Yokohama, California
Yokohama, California

Scarce Japanese American Literary Classic

Yokohama, California

Notes: The first collection of short stories by a Japanese American writer in English. The stories are interconnected and offer an intimate look at Issei and Nisei family life in the 1920s and 1930s. The book was scheduled for publication in 1942, but it was postponed by the outbreak of World War Two. Mori was interned at Topaz, in Utah, and he added two autobiographical stories to the book inspired by his time in the camps. "Tomorrow Is Coming, Children" is narrated by an Issei grandmother who recounts her life story up to the start of the war. "Slant-eyed American" is the story of a Nisei soldier on leave in the immediate aftermath of the attack on Pearl Harbor.

Of the three great Japanese American books published immediately after the Second World War, including Citizen 13660 and No-No Boy, Yokohama, California is probably the scarcest.

With an introduction by William Saroyan, who starts his essay with one of the most remarkable backhanded compliments in literature: "Of the thousands of unpublished writers in America there are probably no more than three who cannot write better English than Toshio Mori. His stories are full of grammatical errors.
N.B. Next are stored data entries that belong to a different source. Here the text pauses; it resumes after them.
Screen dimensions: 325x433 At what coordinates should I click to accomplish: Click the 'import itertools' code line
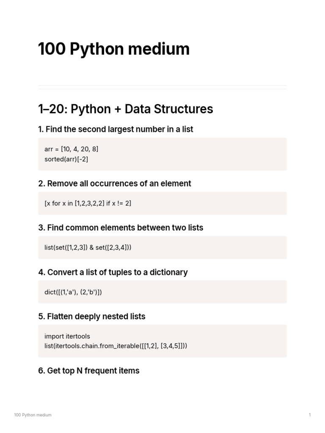point(67,336)
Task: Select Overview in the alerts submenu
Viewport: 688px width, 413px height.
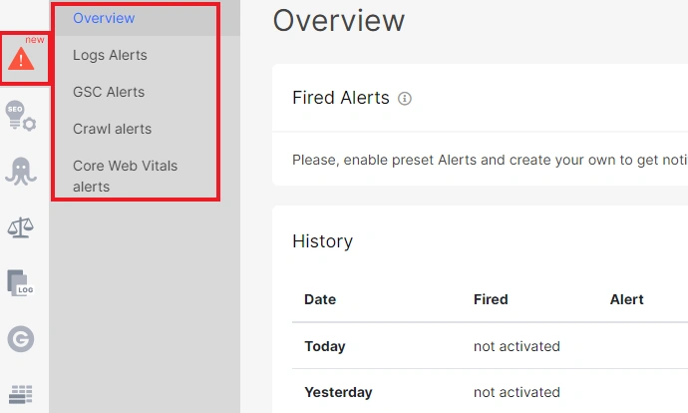Action: (104, 18)
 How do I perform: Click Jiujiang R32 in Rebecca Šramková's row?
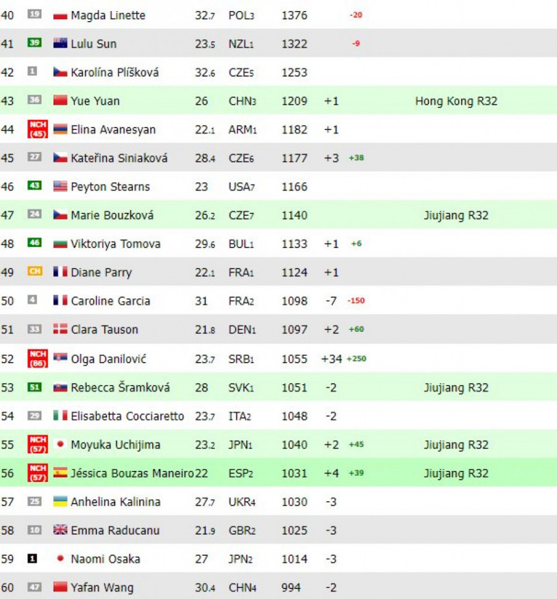click(456, 387)
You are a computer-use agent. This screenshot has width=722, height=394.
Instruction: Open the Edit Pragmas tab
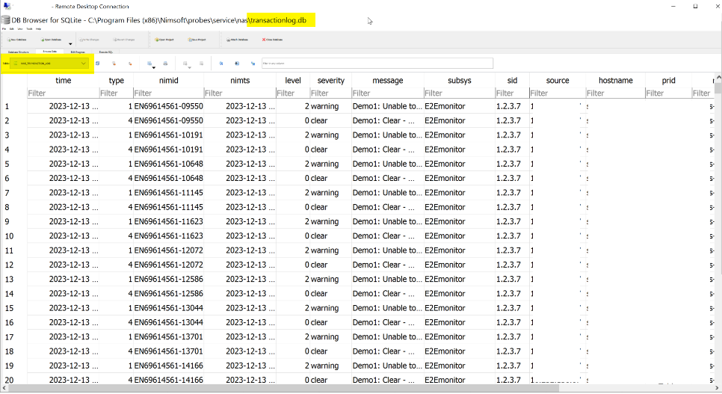point(78,52)
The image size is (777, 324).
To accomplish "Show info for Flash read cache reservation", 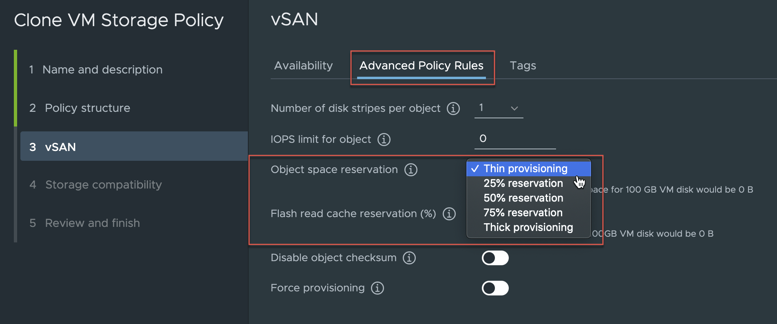I will (x=449, y=214).
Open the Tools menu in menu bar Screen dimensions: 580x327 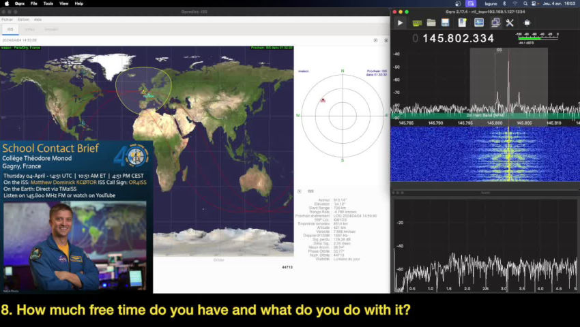[x=48, y=3]
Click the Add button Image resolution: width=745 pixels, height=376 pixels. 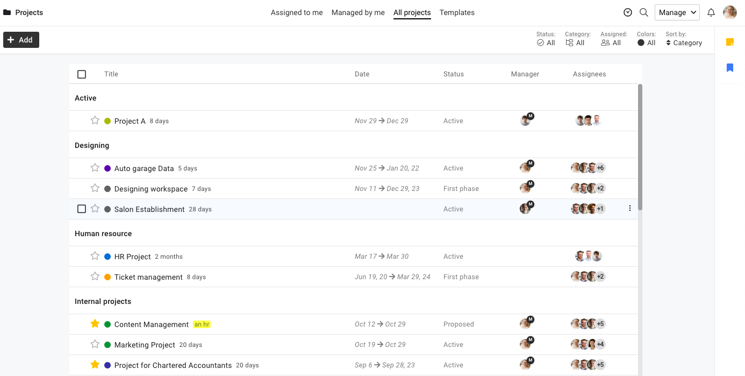21,40
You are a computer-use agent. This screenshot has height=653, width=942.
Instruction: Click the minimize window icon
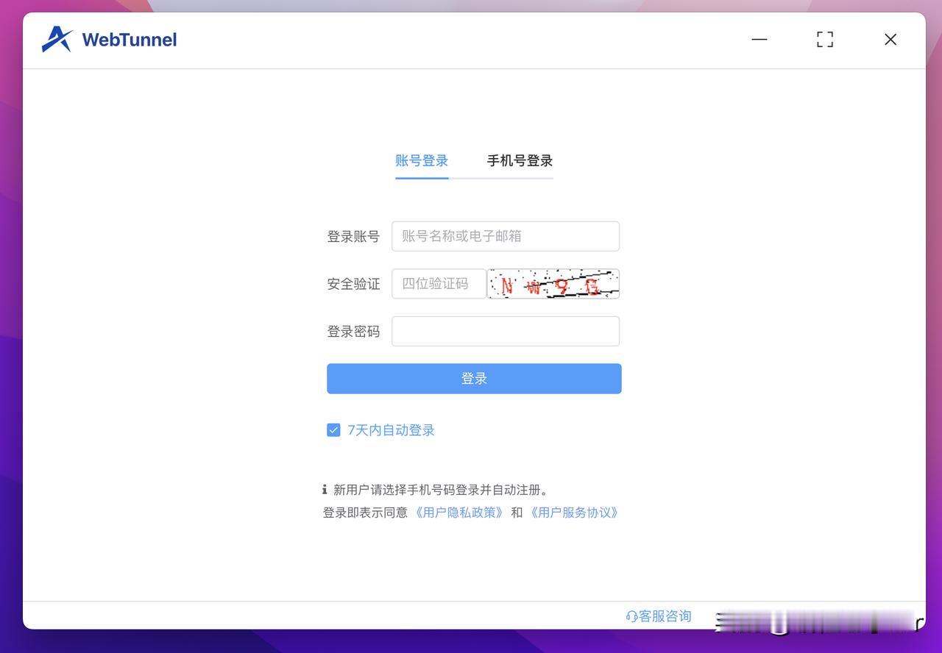(x=759, y=40)
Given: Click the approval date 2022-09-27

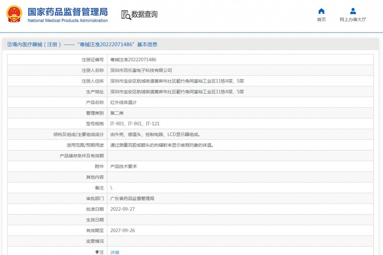Looking at the screenshot, I should [123, 209].
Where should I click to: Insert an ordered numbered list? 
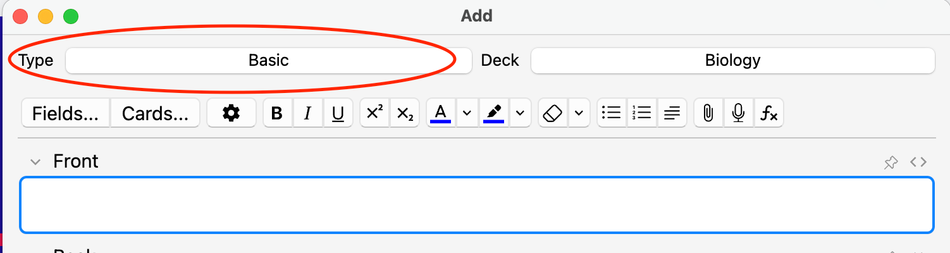[x=641, y=113]
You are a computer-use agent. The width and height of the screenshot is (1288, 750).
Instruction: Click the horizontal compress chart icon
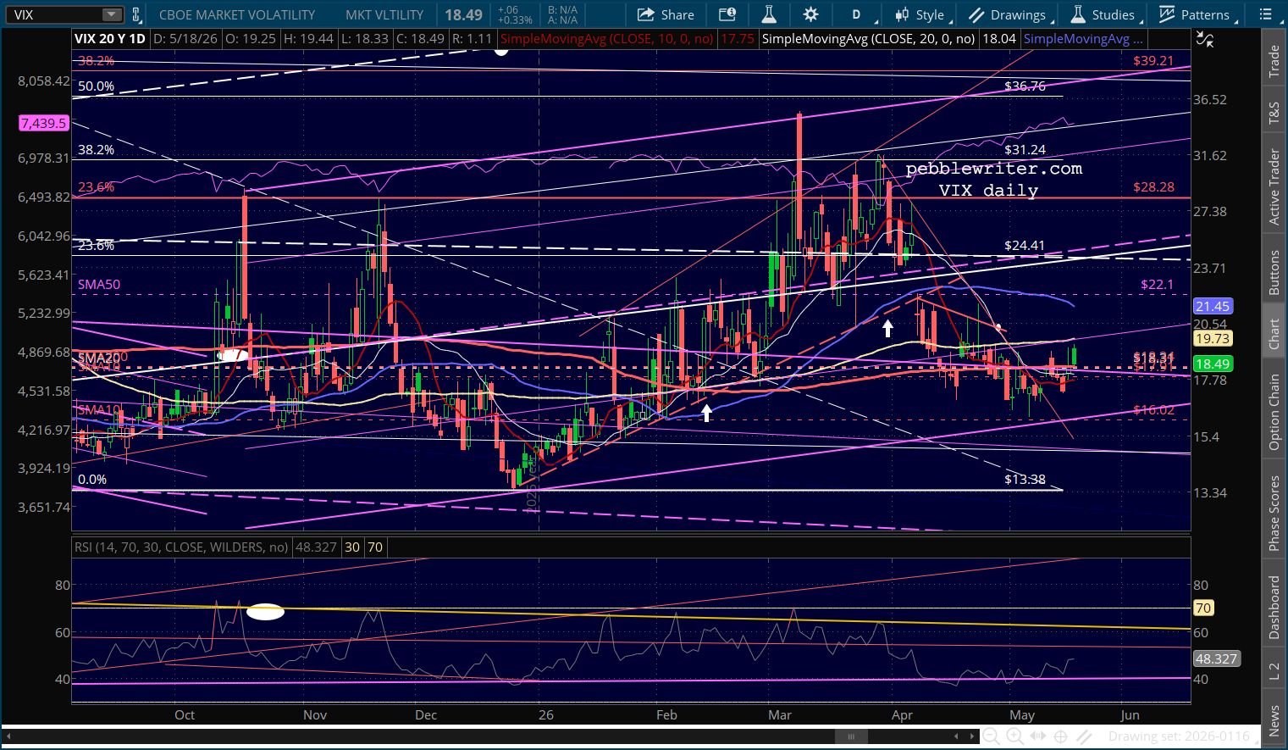[1038, 736]
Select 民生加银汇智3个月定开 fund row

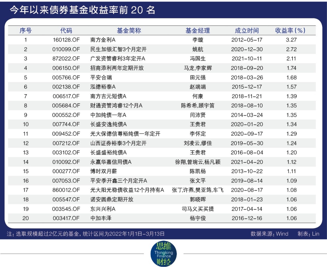click(x=162, y=49)
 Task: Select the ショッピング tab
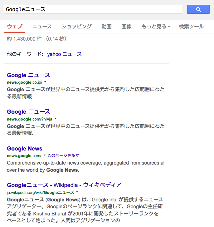coord(77,27)
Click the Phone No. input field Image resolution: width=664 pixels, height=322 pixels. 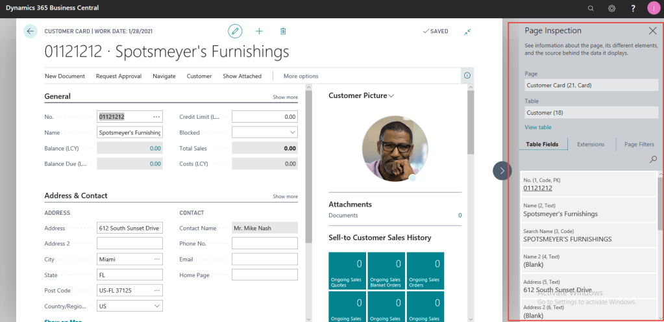click(264, 244)
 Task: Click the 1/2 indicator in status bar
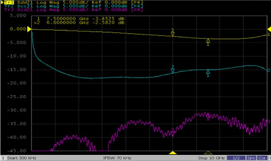tap(237, 157)
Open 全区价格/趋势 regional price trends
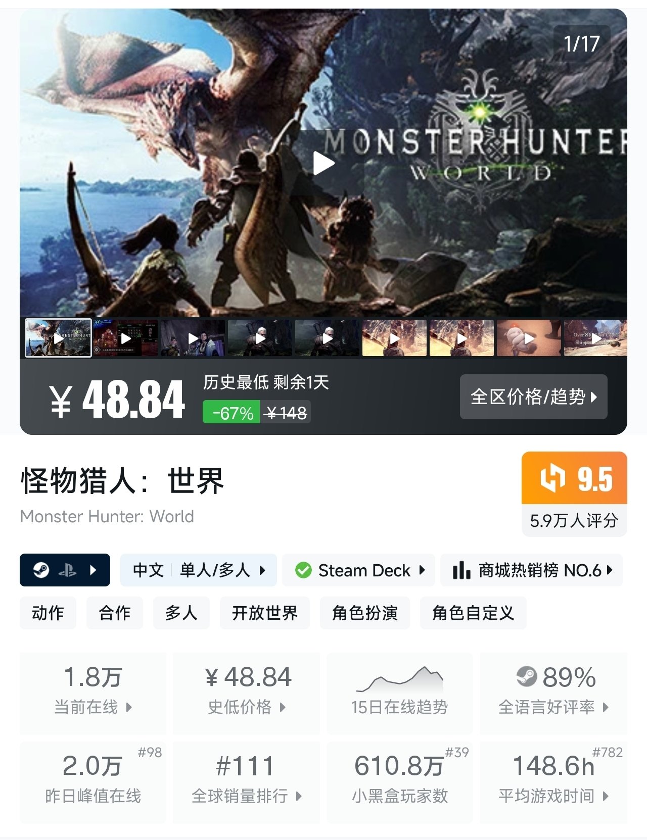647x840 pixels. click(x=534, y=397)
His use of English, especially when he is most eager to say something good, is very bad.. In spite of all this, Toshio Mori is probably one of the most important new writers in the country at the moment. He is a natural-born writer."

Edition + Condition: First edition (first printing). A very good copy in a very good dust jacket. The jacket has short tears along the top edge, a bit of loss at the top of the spine, and an old quarter-sized dampstain on the front panel. Better than it sounds.

Publication: Caldwell, ID: Caxton Printers, 1949.